Material to process:
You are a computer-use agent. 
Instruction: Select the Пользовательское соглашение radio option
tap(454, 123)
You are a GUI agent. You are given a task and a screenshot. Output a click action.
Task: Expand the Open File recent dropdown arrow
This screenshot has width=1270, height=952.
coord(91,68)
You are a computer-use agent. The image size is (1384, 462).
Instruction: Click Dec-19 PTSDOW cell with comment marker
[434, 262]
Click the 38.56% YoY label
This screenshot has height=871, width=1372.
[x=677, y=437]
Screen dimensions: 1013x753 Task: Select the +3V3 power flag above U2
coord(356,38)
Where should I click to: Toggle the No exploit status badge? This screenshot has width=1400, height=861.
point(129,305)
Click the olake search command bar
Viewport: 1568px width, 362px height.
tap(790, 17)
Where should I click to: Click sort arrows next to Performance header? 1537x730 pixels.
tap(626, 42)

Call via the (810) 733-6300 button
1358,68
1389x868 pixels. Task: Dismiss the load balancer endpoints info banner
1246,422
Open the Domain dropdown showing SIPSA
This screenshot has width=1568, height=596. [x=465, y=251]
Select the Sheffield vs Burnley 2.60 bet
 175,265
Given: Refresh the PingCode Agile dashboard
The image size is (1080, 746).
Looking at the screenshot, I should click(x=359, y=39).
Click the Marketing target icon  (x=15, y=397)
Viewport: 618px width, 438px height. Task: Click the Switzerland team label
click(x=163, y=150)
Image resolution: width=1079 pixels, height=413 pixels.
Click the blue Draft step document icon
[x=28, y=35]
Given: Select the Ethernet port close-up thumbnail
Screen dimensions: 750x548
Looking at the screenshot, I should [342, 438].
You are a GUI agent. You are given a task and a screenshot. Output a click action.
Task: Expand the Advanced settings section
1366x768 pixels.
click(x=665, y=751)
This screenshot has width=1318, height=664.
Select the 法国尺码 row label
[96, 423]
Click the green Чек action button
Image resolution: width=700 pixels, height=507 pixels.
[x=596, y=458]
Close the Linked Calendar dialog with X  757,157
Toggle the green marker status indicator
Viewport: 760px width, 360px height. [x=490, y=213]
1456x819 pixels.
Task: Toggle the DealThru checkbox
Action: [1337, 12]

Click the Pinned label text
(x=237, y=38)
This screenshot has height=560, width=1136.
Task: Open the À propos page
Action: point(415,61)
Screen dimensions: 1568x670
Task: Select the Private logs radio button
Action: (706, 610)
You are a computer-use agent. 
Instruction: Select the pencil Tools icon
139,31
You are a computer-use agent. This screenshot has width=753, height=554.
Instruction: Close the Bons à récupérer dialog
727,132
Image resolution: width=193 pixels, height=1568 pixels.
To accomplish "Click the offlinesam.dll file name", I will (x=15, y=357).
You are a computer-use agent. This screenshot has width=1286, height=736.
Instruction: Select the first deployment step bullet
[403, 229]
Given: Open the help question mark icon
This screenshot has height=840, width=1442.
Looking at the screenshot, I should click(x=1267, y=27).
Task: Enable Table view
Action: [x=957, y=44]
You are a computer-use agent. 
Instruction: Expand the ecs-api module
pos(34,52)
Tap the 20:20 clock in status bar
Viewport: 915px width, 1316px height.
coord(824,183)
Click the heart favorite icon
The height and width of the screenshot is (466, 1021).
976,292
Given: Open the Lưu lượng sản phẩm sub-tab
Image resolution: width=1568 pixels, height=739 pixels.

Set task:
Can you quote all of the material above word for word, keeping every line as it is?

Task solution:
You are a computer-use agent. 
Instruction: Select the Пользовательское соглашение radio option
tap(454, 123)
You are a GUI agent. You are given a task and a screenshot. Output a click action.
Task: Expand the Open File recent dropdown arrow
This screenshot has width=1270, height=952.
coord(91,68)
You are a computer-use agent. The image size is (1384, 462).
Instruction: Click Dec-19 PTSDOW cell with comment marker
[434, 262]
Click the 38.56% YoY label
This screenshot has height=871, width=1372.
[x=677, y=437]
Screen dimensions: 1013x753 Task: Select the +3V3 power flag above U2
coord(356,38)
Where should I click to: Toggle the No exploit status badge? This screenshot has width=1400, height=861.
point(129,305)
Click the olake search command bar
Viewport: 1568px width, 362px height.
tap(790, 17)
Where should I click to: Click sort arrows next to Performance header? 1537x730 pixels.
tap(626, 42)

Call via the (810) 733-6300 button
1358,68
1389x868 pixels. Task: Dismiss the load balancer endpoints info banner
1246,422
Open the Domain dropdown showing SIPSA
This screenshot has width=1568, height=596. [x=465, y=251]
Select the Sheffield vs Burnley 2.60 bet
 175,265
Given: Refresh the PingCode Agile dashboard
The image size is (1080, 746).
Looking at the screenshot, I should click(x=359, y=39).
Click the Marketing target icon  (x=15, y=397)
Viewport: 618px width, 438px height. Task: Click the Switzerland team label
click(x=163, y=150)
Image resolution: width=1079 pixels, height=413 pixels.
Click the blue Draft step document icon
[x=28, y=35]
Given: Select the Ethernet port close-up thumbnail
Screen dimensions: 750x548
Looking at the screenshot, I should [342, 438].
You are a GUI agent. You are given a task and a screenshot. Output a click action.
Task: Expand the Advanced settings section
1366x768 pixels.
click(x=665, y=751)
This screenshot has width=1318, height=664.
Select the 法国尺码 row label
[96, 423]
Click the green Чек action button
Image resolution: width=700 pixels, height=507 pixels.
[x=596, y=458]
Close the Linked Calendar dialog with X  757,157
Toggle the green marker status indicator
Viewport: 760px width, 360px height. [x=490, y=213]
1456x819 pixels.
Task: Toggle the DealThru checkbox
Action: [1337, 12]

Click the Pinned label text
(x=237, y=38)
This screenshot has height=560, width=1136.
Task: Open the À propos page
Action: point(415,61)
Screen dimensions: 1568x670
Task: Select the Private logs radio button
Action: (706, 610)
You are a computer-use agent. 
Instruction: Select the pencil Tools icon
139,31
You are a computer-use agent. This screenshot has width=753, height=554.
Instruction: Close the Bons à récupérer dialog
727,132
Image resolution: width=193 pixels, height=1568 pixels.
To accomplish "Click the offlinesam.dll file name", I will (x=15, y=357).
You are a computer-use agent. This screenshot has width=1286, height=736.
Instruction: Select the first deployment step bullet
[403, 229]
Given: Open the help question mark icon
This screenshot has height=840, width=1442.
Looking at the screenshot, I should click(x=1267, y=27).
Task: Enable Table view
Action: [x=957, y=44]
You are a computer-use agent. 
Instruction: Expand the ecs-api module
pos(34,52)
Tap the 20:20 clock in status bar
Viewport: 915px width, 1316px height.
coord(824,183)
Click the heart favorite icon
The height and width of the screenshot is (466, 1021).
976,292
Given: Open the Lưu lượng sản phẩm sub-tab
Image resolution: width=1568 pixels, height=739 pixels.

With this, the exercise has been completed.